The day had finally come as I printed out my round trip tickets to go and see Kara and get our whole situation figured out. The more I thought about it the more anxious it made me, I couldn't waste any time in convincing Kara to abort the baby. I wanted to be free of her and get back onto my one night stand styled life, drinking heavily on the weekends and experimenting with an assortment of drugs all to forget about Kenzie. I was a mess, a mess no one needed to see or be around for longer then a single night.

The plane ride couldn't go fast enough, since I was so anxious to get all this settled. I had texted Kara, over and over the last couple of days, I even tried to call her but I got nothing. It was like she had gone completely dark and cut herself off of the internet. The only way I knew where she was or at least potentially was, was because of a message that she had sent me privately with her new address if I was ever in town and wanted to 'visit' well now I was coming to collect.

I was through the airport in what felt like a heart beat. I didn't even care that I needed to rent a car it would only be for a day after all since I was expecting to head out tomorrow. Kara now lived further then before now living in the south west corner of the city close to that hotel I stayed in the last time I was here. The roads confused me and it probably took me twice as long as it should've for me to pull up to the apartment, but when I did I saw the car that drove away from me leaving me at the airport those many months ago, now I had finally caught up with it.

I didn't need to think when I got out of the car and headed into the apartment complex. It wasn't like the apartments in the downtown core of the city I lived in. For one the apartment building only had three floors and two occupants per floor, and for parking all they had was the street out front. I parked two houses down just so I could get a spot. The road could have also been described as a a single car road by how narrow it was. Overall it had to be the oldest part of the city just based on how it was built and then swallowed by the modern world around it.

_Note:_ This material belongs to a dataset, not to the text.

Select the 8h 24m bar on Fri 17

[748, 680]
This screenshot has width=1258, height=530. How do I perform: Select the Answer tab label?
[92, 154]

The apartment did have some upgrades though, one of them being a buzzer system to let tenants know when someone is there for them. I scrolled through the six names on the light up screen and then selected Kara's. A buzz rang through the system, and then it went silent. I wasn't sure what to do as I stayed there and waited like an awkward individual. This must be how pizza delivery guys feel. I thought to myself as I leaned against the wall with still no sign of Kara. Every second I waited just frustrated me more as I went back to the machine and buzzed her again.

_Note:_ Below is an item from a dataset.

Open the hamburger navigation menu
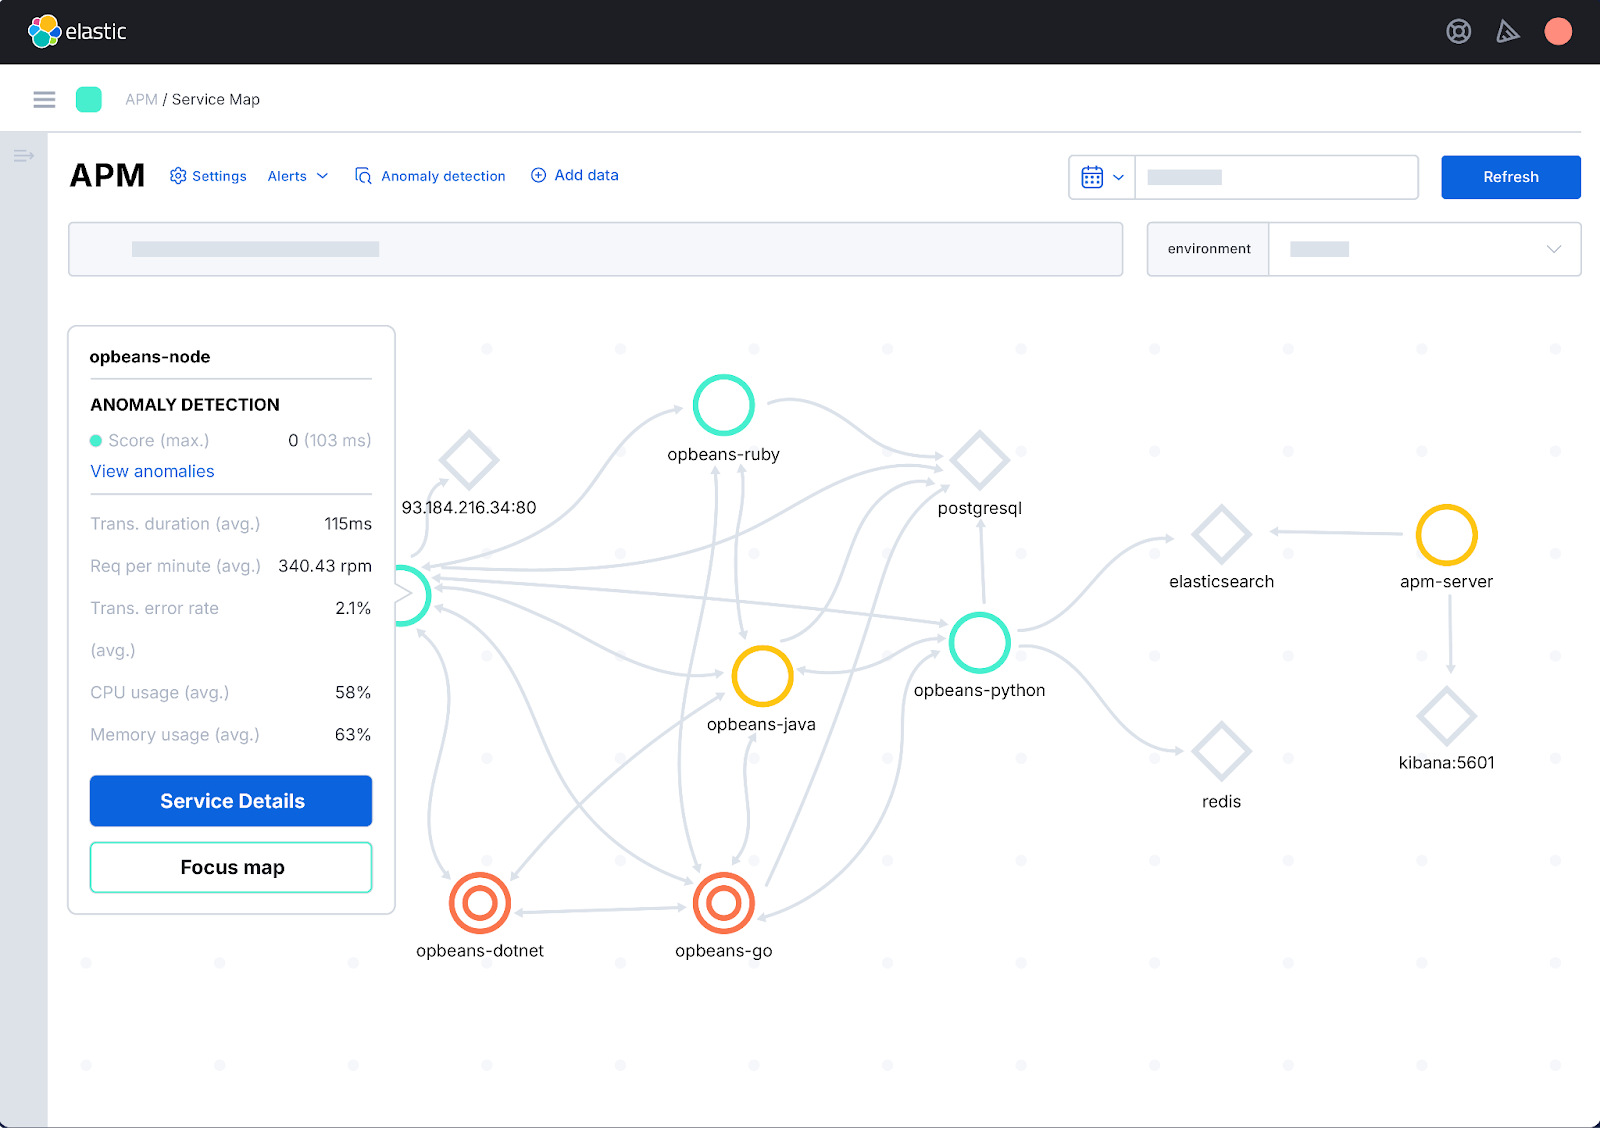The width and height of the screenshot is (1600, 1128). click(x=44, y=99)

I could feel myself rolling my eyes, and was legitimately thinking of just coming back at a later time. Yet I gave her the benefit of the doubt, maybe she was just sleeping or even in the shower. Which either one could have been the case since she finally walked out of the apartment that was literally right beside the front entrance. When she came out she had a towel wrapped around her head and mumbling in an aggressive manner.

"Hold on, I'm coming." She growled as she finished wrapping her hair up, and she clearly hadn't seen me yet.

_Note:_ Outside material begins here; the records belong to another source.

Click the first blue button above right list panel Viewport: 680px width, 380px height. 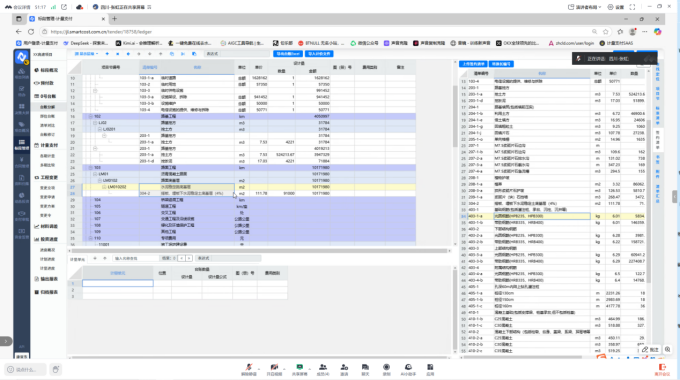pyautogui.click(x=473, y=64)
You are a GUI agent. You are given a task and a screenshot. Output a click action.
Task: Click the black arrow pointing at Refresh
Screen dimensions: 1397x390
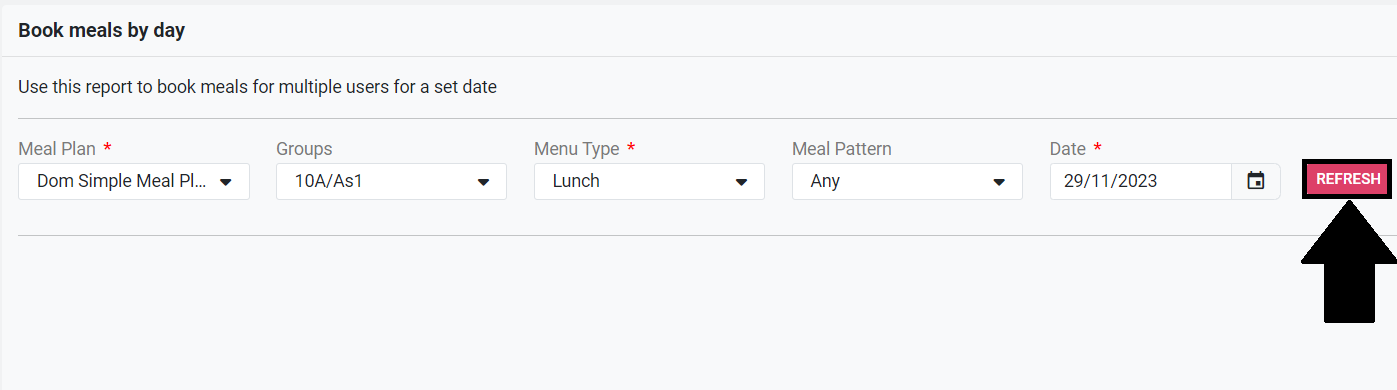1349,260
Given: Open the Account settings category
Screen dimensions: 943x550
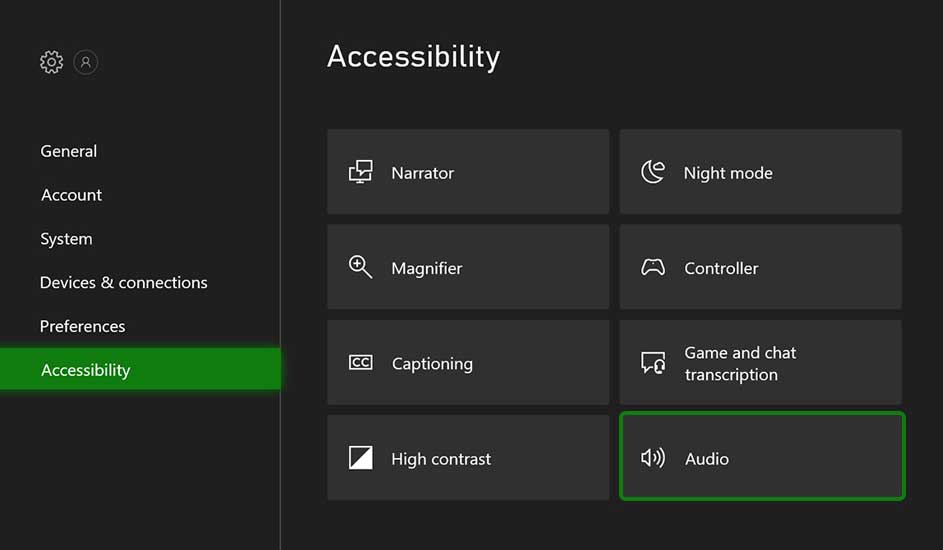Looking at the screenshot, I should tap(71, 195).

"Don't worry, not like I'm in a rush or anything." I said casually trying to get her attention.

"What the hell are you talking about?" Kara continued to growl before finally looking up at me, and her eyes went as wide as sauce plates. "Oh my god, Jesse. I'm so sorry I lost my phone and couldn't message you."

"It's alright daddy's here now." I don't know why I said that and it was probably the last thing I should have said regarding my stance on the whole pregnancy situation.

However maybe it was the best thing to say at that time since Kara's eyes lit up as I said it and the next thing I knew she had her arms wrapped around my neck. Her lips pressed against mine but yet I couldn't shake the thought that there was a little thing growing inside of her right now. I gave into her though because it had been so long since I actually felt the touch of someone. For that single moment I was on her side before she broke away from the kiss.